If I have to choose, I will stand with the libertarians. Even though I am standing in dog poo.
Spy cameras: We are paranoid, but they're still out to get us | Alice Miles - Times Online
Alice Miles makes some salient observations about the UK authorities use of surveillance:
It is the covert surveillance that has got everybody's goat. And the reason that covert surveillance annoys people is that we have become paranoid. We assume that Britain is filled with petty, vindictive bureaucrats with hidden powers over our lives, who are “out to get us”.There is a coalescence of outrage around rubbish spies and bin taxes, around distant bureaucracy and speed cameras and parking fines; around the myriad ways that the State can intrude upon one's life without warning and force you to pay to make it go away again. And never be forced to explain itself.
This paranoia is understandable. The State doesn't answer the phone to you but it does have the power to threaten and bully you, to make you pay or to threaten your credit rating with a county court judgment - even though, if it would only listen to you, you are being perfectly reasonable.
I think this is exactly the answer to the opinion piece from Ingvar Åkesson, the director general of FRA this week where he, in a tone of injured friendliness, argues that his agency and the law giving it more power have been misunderstood all along. They are not meant to spy on Swedish citizens, just those misty threats out there. Like the activities of foreign nations - which of course make eminently tradeable intelligence information. Åkesson cannot understand how these paranoid delusions came about that FRA aims at spying on everybody - that is not the point of the organisation.
But what the protesting citizens are protesting against isn't international intelligence gathering, it is the very likely mission creep. If there is a tool to gather information that could be used for something constructive, it is unlikely it will remain unused for this purpose. In the US anti-drug policing gets snuck into anti-terrorism programs. In the UK the Regulation of Investigatory Powers Act of 2000 gave 9 organisations the right to authorise surveillance. Today 786 organisations have that right, including the ambulance service and local authorities. In 2006 there were ~1000 applications per day for using these powers. The Swedish PKU registry was only intended for medical and scientific use, now it is being opened for police use while scientific use is curtailed. Swedish municipalities already hire people to spy on garbage disposal: it would likely be more efficient and cheap to use automated surveillance. Past Swedish cabinets have been involved in attempts to setting up investigations outside the legal system. And so on.

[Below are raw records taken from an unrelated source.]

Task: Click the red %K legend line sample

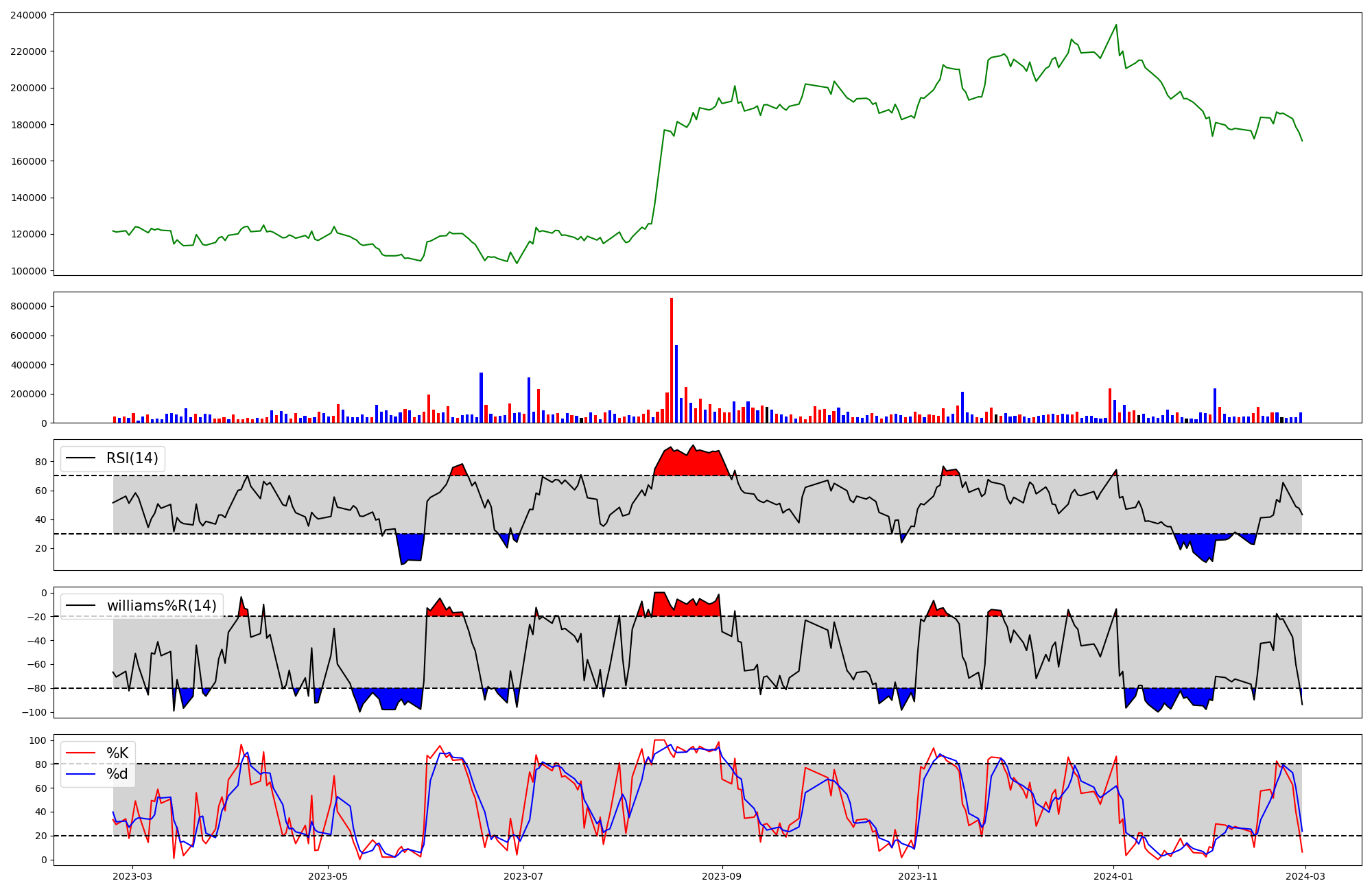Action: [x=80, y=753]
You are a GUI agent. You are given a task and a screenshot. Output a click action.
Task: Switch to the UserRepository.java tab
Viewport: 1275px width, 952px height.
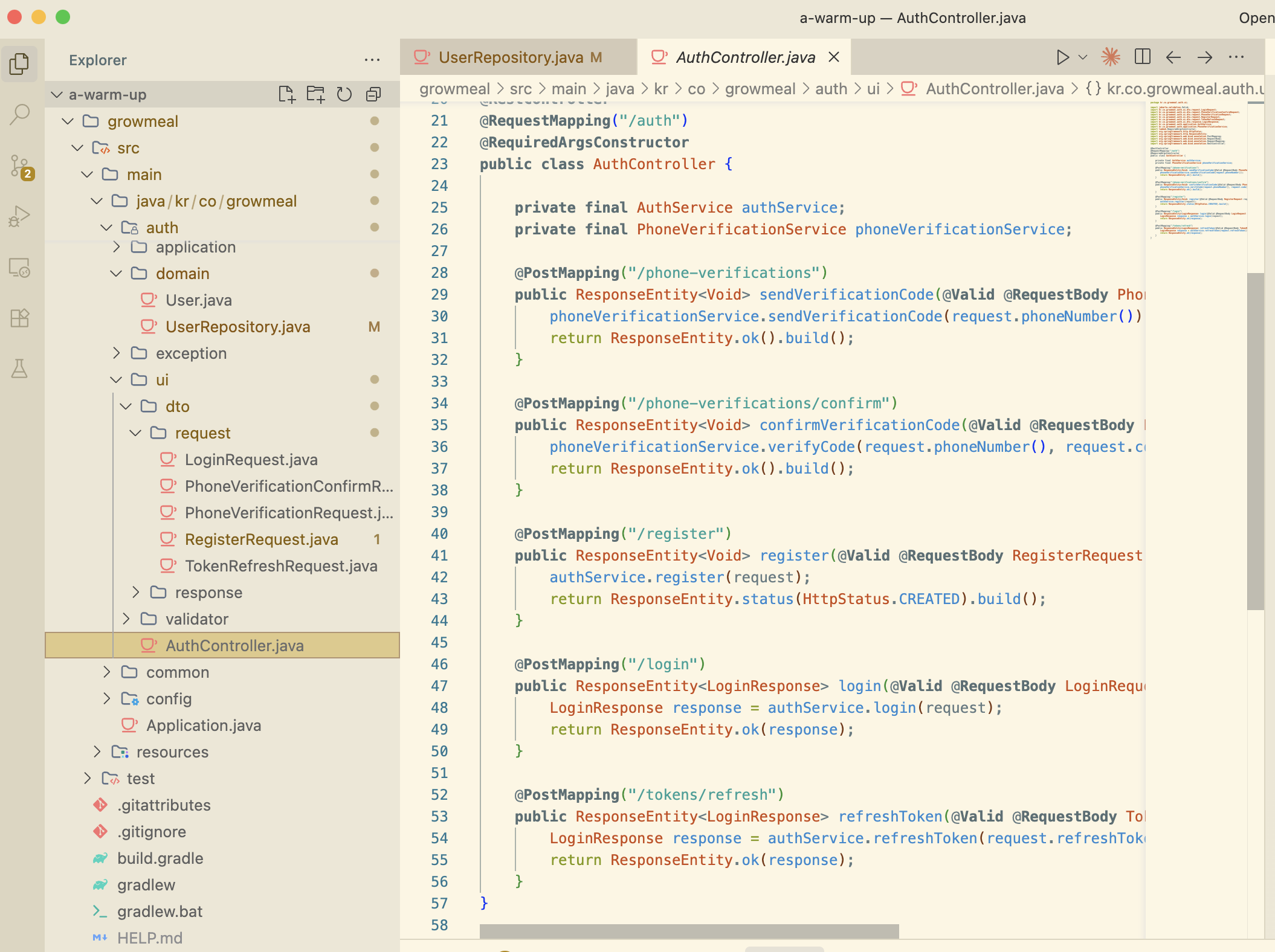coord(511,57)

Given the experiences in the US and UK of how surveillance powers are extended and used for purposes far outside their original area, it would be foolish to assume the same process would not occur in Sweden. In particular, it would be extremely hard to monitor abuses and many could be swept under the rug with vague references to national security. This means that the system would be unaccountable and hard to influence, even when it makes serious mistakes.
What Reinfeldt, Åkesson, Bildt et al. have not understood is that the outrage they are meeting is not about the particular proposal, but that the trust credit of the Swedish government has run out. The state runs on the trust of the citizens: the main reason its commands are obeyed without coercion is that they are trusted. A government that is no longer trusted will find a the country to be far less governable: the friction of every transaction goes up. The price for finding people who do not pick up dog poo or mis-sort their garbage may be not just reduced GDP growth but political instability.